Find each line in the records below that contains the word "with", and copy those lines in full.

> [PROVIDED RECORDS]:
• • • • • • •

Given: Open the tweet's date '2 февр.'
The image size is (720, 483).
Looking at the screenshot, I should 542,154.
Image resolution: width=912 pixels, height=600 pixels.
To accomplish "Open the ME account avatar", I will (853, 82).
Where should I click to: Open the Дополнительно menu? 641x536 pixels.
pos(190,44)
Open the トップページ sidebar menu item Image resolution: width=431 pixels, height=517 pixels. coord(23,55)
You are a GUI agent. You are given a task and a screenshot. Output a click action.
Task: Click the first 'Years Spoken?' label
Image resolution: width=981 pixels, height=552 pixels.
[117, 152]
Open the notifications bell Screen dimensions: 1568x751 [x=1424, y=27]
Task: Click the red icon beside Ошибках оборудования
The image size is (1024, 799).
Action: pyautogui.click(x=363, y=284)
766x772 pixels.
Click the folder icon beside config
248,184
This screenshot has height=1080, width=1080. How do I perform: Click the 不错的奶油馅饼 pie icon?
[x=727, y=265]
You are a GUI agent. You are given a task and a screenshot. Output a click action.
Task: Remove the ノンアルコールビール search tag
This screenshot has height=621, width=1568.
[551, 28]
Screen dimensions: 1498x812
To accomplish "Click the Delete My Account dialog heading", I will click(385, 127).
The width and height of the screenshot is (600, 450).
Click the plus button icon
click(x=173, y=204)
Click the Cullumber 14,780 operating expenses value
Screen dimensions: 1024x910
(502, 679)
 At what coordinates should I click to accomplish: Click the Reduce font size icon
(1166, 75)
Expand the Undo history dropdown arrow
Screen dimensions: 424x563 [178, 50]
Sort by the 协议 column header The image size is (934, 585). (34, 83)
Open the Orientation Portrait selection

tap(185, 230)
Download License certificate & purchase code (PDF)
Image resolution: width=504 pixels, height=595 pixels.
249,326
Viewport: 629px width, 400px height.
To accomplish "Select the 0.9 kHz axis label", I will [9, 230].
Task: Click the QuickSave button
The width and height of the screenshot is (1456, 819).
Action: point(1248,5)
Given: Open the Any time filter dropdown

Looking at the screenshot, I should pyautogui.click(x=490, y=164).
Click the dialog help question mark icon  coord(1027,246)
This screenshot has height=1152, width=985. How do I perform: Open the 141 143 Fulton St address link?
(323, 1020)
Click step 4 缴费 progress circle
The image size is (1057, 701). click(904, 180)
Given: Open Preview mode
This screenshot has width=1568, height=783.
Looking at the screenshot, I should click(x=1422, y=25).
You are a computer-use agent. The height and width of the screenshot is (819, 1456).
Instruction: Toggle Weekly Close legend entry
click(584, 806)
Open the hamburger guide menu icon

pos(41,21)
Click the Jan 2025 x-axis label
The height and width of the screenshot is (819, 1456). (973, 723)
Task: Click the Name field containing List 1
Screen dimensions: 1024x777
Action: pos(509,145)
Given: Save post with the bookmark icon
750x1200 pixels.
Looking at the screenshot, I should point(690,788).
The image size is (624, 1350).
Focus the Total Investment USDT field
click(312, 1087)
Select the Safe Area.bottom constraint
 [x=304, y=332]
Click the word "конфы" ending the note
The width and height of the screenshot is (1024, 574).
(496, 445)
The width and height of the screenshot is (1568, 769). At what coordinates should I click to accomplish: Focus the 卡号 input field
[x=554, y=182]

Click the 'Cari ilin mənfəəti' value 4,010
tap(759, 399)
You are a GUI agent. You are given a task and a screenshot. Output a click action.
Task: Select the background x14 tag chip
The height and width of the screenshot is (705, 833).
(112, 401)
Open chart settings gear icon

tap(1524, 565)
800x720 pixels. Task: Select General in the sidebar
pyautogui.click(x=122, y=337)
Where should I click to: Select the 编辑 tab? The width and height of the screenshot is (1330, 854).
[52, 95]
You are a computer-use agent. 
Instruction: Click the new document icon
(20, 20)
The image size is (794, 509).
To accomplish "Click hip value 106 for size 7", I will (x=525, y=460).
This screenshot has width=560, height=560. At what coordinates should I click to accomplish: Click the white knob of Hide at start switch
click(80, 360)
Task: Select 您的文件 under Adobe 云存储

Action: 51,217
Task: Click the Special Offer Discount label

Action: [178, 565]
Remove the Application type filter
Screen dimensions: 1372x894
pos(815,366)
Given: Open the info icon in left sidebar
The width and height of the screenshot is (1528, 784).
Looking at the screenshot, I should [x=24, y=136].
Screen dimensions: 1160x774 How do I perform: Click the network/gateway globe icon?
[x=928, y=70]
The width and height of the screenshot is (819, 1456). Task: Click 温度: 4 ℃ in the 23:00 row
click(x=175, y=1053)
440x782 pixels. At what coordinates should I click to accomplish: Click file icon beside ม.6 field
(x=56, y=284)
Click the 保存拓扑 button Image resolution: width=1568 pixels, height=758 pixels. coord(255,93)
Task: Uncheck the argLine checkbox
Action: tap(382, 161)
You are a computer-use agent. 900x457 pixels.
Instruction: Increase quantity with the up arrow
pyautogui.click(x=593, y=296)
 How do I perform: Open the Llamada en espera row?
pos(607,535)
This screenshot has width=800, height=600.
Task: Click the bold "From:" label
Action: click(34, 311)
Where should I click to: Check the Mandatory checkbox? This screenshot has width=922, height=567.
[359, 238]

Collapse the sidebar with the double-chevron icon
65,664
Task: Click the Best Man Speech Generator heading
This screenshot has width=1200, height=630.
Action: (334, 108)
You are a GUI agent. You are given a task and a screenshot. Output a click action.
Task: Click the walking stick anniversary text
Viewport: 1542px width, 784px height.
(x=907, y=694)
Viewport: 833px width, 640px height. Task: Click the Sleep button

• • • • • • •

> [ANSWER TO THIS EXERCISE]:
Given: Save post with the bookmark icon
Instruction: Increase quantity with the up arrow
Collapse the sidebar with the double-chevron icon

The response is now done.